- **STATED EXERCISE**
Copy all of the data below verbatim, keeping every line intact and in its original order.

═══ DATA SUPPLIED ═══

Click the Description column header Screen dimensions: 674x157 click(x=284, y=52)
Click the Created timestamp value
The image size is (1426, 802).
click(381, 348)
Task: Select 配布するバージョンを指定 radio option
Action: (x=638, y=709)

═══

- **THE SOLUTION**
Click the Description column header Screen dimensions: 674x157 click(x=284, y=52)
Click the Created timestamp value
The image size is (1426, 802).
click(381, 348)
Task: Select 配布するバージョンを指定 radio option
Action: (x=638, y=709)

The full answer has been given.